We build walls. We have excluded certain people and we have created privilege for others. As a result, there’s pain in our society, and it tells us that something is seriously broken. When we look at the protesting and the looting from the past few weeks, it lets us know that there needs to be some reform amongst the people who are supposed to protect and serve.
The protesting and the rallies are so important. However, I hope we realize that it’s not just others—there needs to be some reform amongst all of us. We need to care more about our brothers and our sisters. Micah 6:8 says that we need to “do justly.” We need to “love mercy.” And we need to “walk humbly before our God.” That is social justice.
We can’t afford to be indifferent about people, about their pain and what they’re going through. We’ve got to consider what it means to love our brothers and our sisters. We’ve got to think about what real justice, true justice, is for everybody. And not just for people with a certain ethnicity, not just for a particular group. We’ve got to do what’s right for everybody.
I had a meeting with some folks shortly after George Floyd’s death. There was a young man there, a junior at Oakwood College. He asked me, “What can I do to make a difference?” And I told him that there were different ways to address this thing. It’s not going happen because of one march. We need the marches because people need to know where we stand; they need to know that we’re against prejudice, we’re against the violence, we’re against injustice. But after the marches, we need to have an agenda for social justice. After that, we each need to do our part. I told him, “You know, you’re a junior in college right now. What you need to do is finish your program. You need to get your degree so you can be qualified to take on some of these positions, so you can sit at the table where decisions are made.”
Praise God, the people care. They want to walk on a march. But in addition to that, beyond the precipitating events that caused us to be in shock and awe, beyond the rallies and protests, we need to go to council meetings. We need to engage with our community. We need to care about voting. If folks don’t vote, they don’t have a say. They have a right to vote and they need to take advantage of that right so that they can make a difference in what happens. Policy makes a difference. Walking and talking is great, but policy is what changes things. And when you use your voice and I use my voice and others use their voices, eventually we can bring about some type of change.

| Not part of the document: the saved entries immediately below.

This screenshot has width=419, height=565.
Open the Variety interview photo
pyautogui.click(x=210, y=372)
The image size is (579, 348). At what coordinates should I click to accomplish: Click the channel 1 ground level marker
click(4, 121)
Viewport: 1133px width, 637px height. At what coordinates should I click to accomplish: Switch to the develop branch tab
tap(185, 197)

We need change in our country, and we also need change in our churches. In the church, we need to adjust our theology a little bit, particularly our eschatology. We can’t wait for Jesus to come and fix everything. He will, but in the meantime, He’s called upon us to do our part in our communities, at our jobs, in our classrooms, wherever we are. I’ve got to do what the Bible asks me to do. The wise man says, “I walk in the way of righteousness, along the paths of justice” (Proverbs 8:20, NIV).

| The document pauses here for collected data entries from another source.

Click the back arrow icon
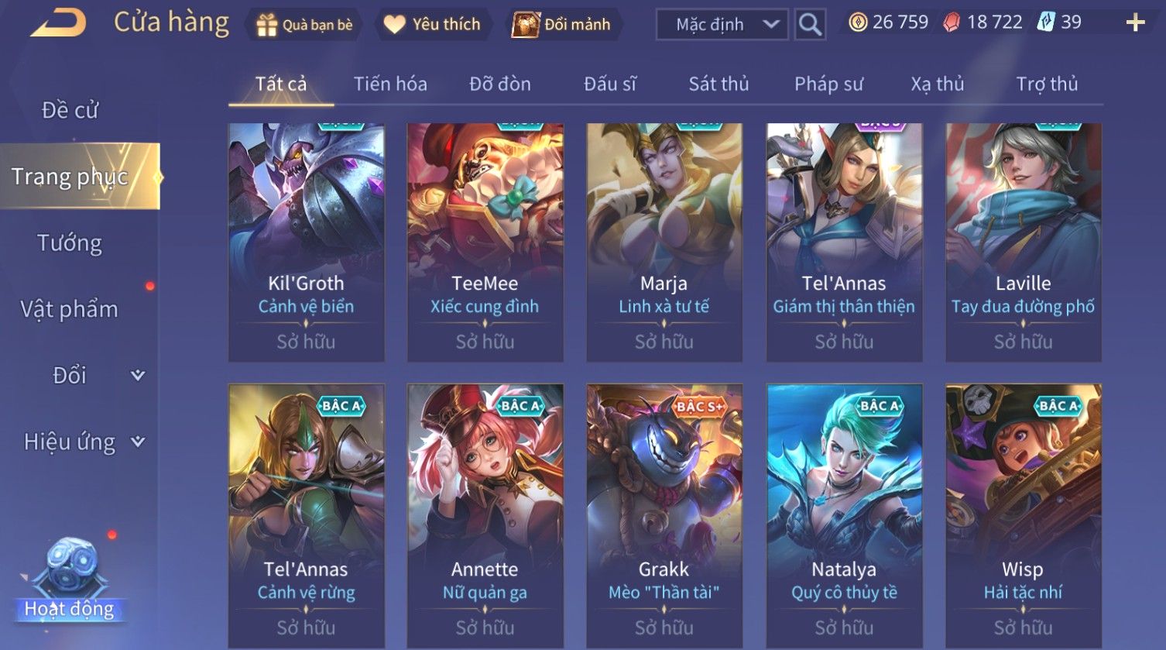The width and height of the screenshot is (1166, 650). 58,23
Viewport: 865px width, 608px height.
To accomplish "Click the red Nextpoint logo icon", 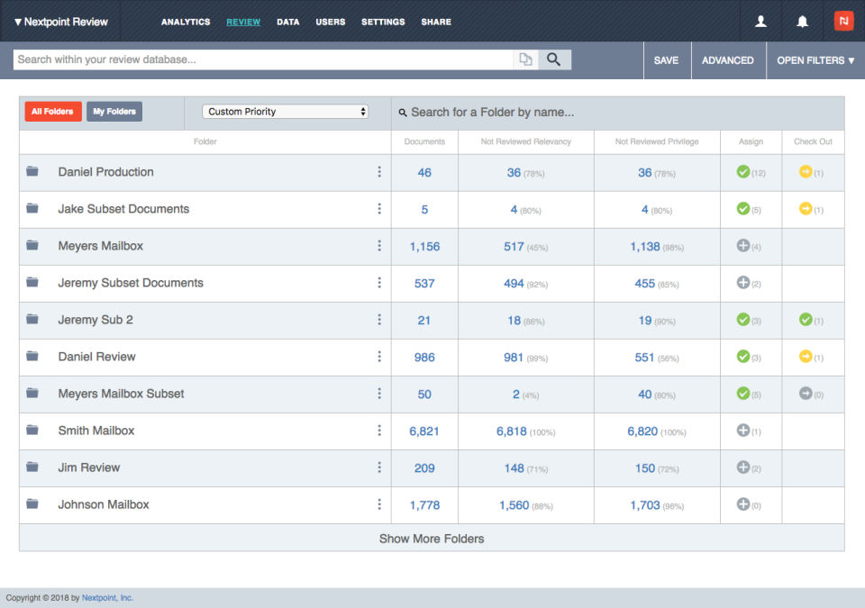I will [x=843, y=21].
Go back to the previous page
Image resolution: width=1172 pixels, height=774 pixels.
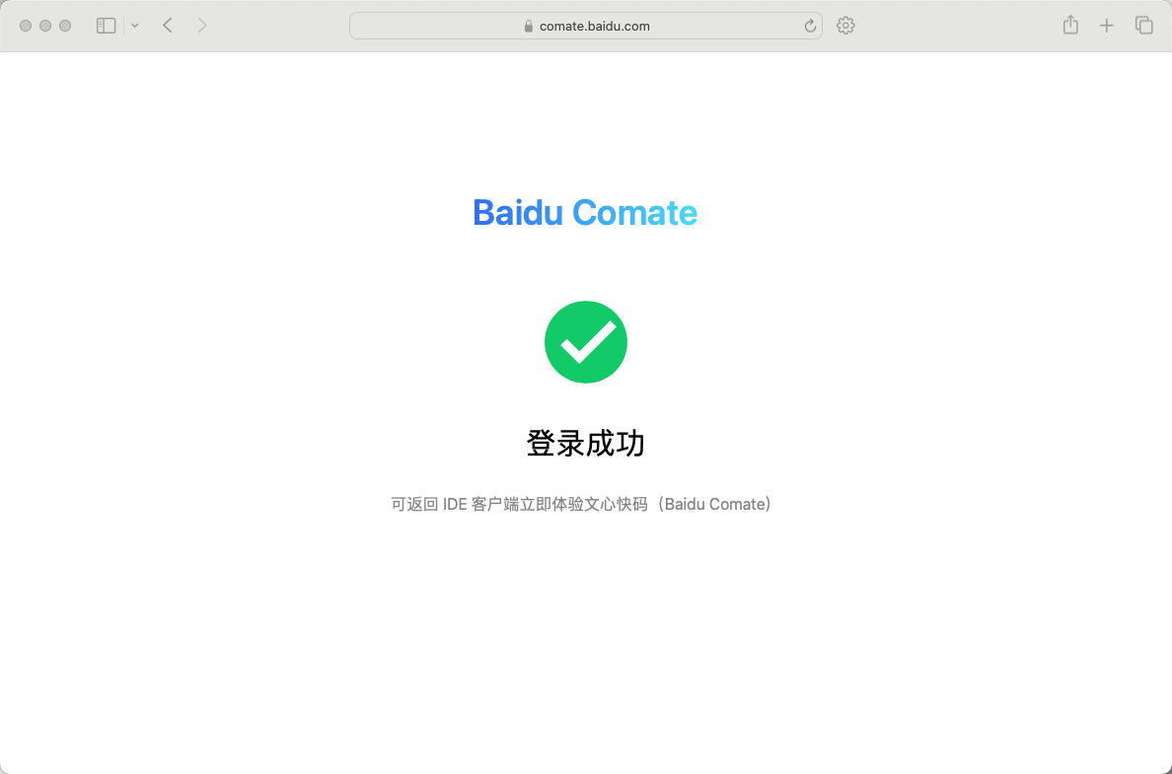click(x=168, y=26)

Yes, I have to abide in Jesus. I have to not only study the Word, I have to live the Word. And I have to share the Word. The Bible calls us “salt” and the Bible calls us “light.” Sometimes salt irritates and sometime light bothers, you know. But we have a responsibility to the truth. As representatives of God, we have a responsibility to care, to not to be indifferent about what’s happening in our communities.
I feel hopeful about the future. You see, my hope is based on the promises of Jesus. I’ve lived awhile and I’ve seen a few things. And I have seen some changes—some things have changed that seemed almost impossible. For instance, how in the world are we going to preach the gospel in all the world when we have this pandemic? And then, amazingly, we seem to be able to connect with anybody anywhere through Zoom. You know, all things are possible. And the promises of God are true.
So, I’m hopeful. In every conflict I see an opportunity for us to get to know each other better, to listen a little better, and to understand and communicate a little better. And I believe that the events of the past few weeks have brought us to this point.
Now the challenge is, what are we going to do with it? I challenge the church as I challenge myself, to be part of the ministry of reconciliation, which is what God has called us to.
Virgil Childs is the director of African American Ministries for the Pacific Union Conference.